|M.Sc Student||Magid Avi|
|Subject||Structural Properties of Formulas for which SAT Problem|
|Department||Department of Quality Assurance and Reliability||Supervisor||Professor Emeritus Johann Makowsky|
|Full Thesis text|
The satisfiability (SAT) problem is a core of a large infinite family of computationally intractable NP-complete problems. Since SAT is NP-complete, it is unlikely that any general SAT algorithm has a fast worst-case time behavior. However, it is known that for many cases there is a polynomial time (in the input formula's size) algorithm that solves this problem.
The issue of dealing effectively with the SAT problem is popular in diverse fields due to both the existence of natural SAT encodings for many relevant problems, and the availability of powerful SAT solvers.

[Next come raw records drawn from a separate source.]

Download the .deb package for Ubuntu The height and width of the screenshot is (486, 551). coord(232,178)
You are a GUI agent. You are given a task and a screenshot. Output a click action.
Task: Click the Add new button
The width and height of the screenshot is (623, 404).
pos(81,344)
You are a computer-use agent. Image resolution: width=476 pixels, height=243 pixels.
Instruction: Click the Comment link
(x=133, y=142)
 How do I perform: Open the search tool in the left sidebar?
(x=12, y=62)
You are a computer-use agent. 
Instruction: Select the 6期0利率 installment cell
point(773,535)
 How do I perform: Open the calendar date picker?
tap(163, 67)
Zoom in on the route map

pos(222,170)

Such solvers have been successfully used to build tools for planning, knowledge representation, automatic theorem proving and formal verification.

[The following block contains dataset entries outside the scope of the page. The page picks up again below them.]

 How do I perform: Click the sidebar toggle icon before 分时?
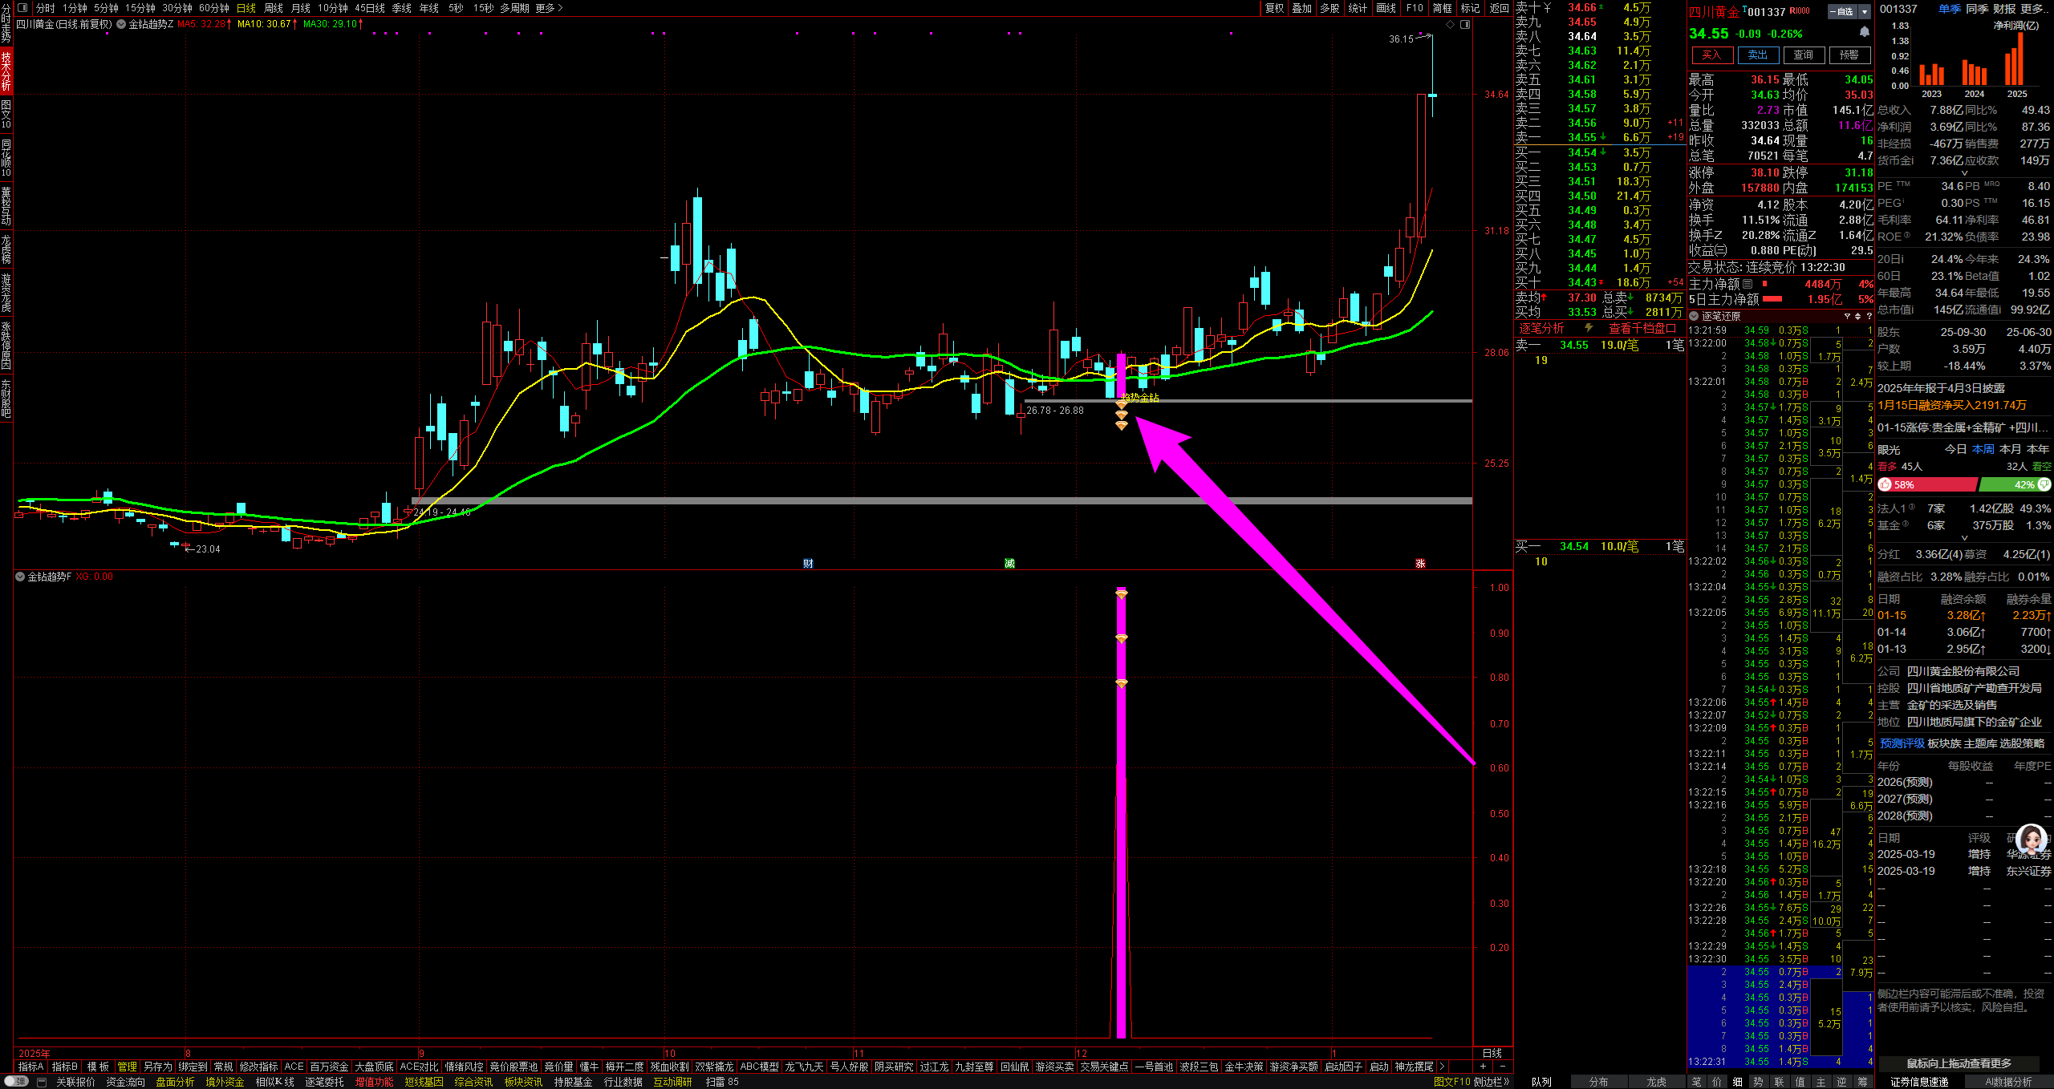pyautogui.click(x=22, y=8)
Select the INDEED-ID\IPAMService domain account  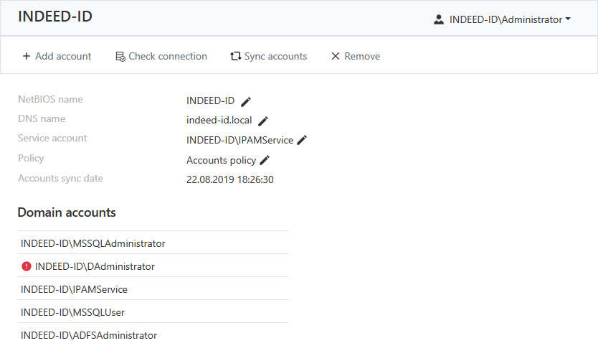pos(74,289)
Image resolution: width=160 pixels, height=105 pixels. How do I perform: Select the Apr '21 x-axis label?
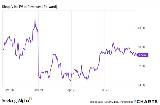click(72, 90)
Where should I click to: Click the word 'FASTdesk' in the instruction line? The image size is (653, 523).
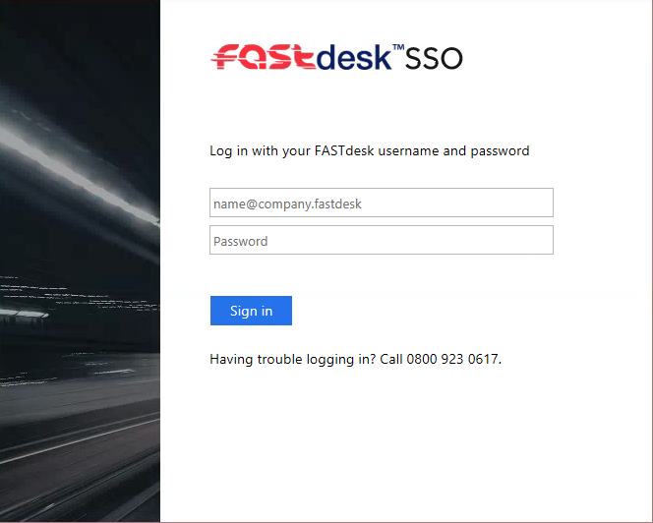[344, 150]
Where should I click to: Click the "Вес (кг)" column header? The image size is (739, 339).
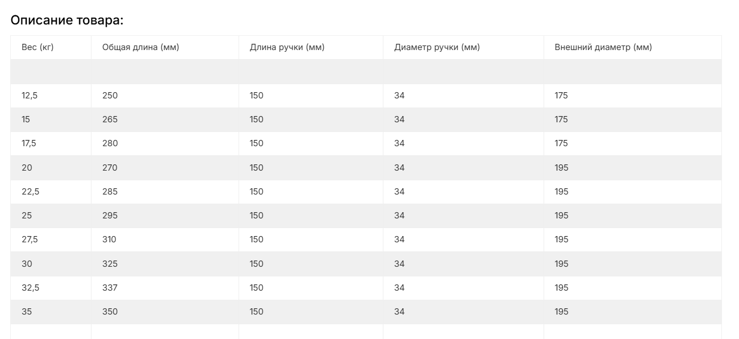37,47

We classify the efficiently solvable classes of SAT into two categories - Clausal properties (e.g. Horn formulas, 2-SAT formulas) and Structural properties (e.g. balanced formulas, formulas of bounded treewidth).
We distinguish between clausal properties and structural properties, in terms of polynomial solvable subsets of formula instances, and explore how we can combine them to obtain a new polynomial solvable subset of formula instances.
We introduce some polynomial solvable classes of SAT known from the literature such as the Horn class, the 2-SAT class, the balanced formulas class and the formulas of a bounded treewidth class. We distinguish between clausal properties and structural properties by using Schaefer dichotomy theorem, and by showing as an example that balanced formulas and formulas of a bounded treewidth are not clausal properties. We examine the relations between some easy classes and between some easy classes and known algorithms for solving SAT such as Eyal Amir and Sheila McIlraith's algorithm and the algorithms for solving SAT of a formula given its backdoor set. We show that the subset of formulas which can be given as a primal graph such that each internal node of its tree decomposition is small and each leaf node is either small or polynomially solvable, is a polynomial solvable class of SAT. We show that by providing a polynomial time algorithm for solving SAT in this case. We also show that the algorithm we provided does not perform well for the subset of formulas which can be given as a primal graph such that each node of its tree decomposition is either small or polynomially solvable. Finally, we provide a polynomial time algorithm for solving SAT for a formula which has a mixed disjoint strong backdoor set of size at most k.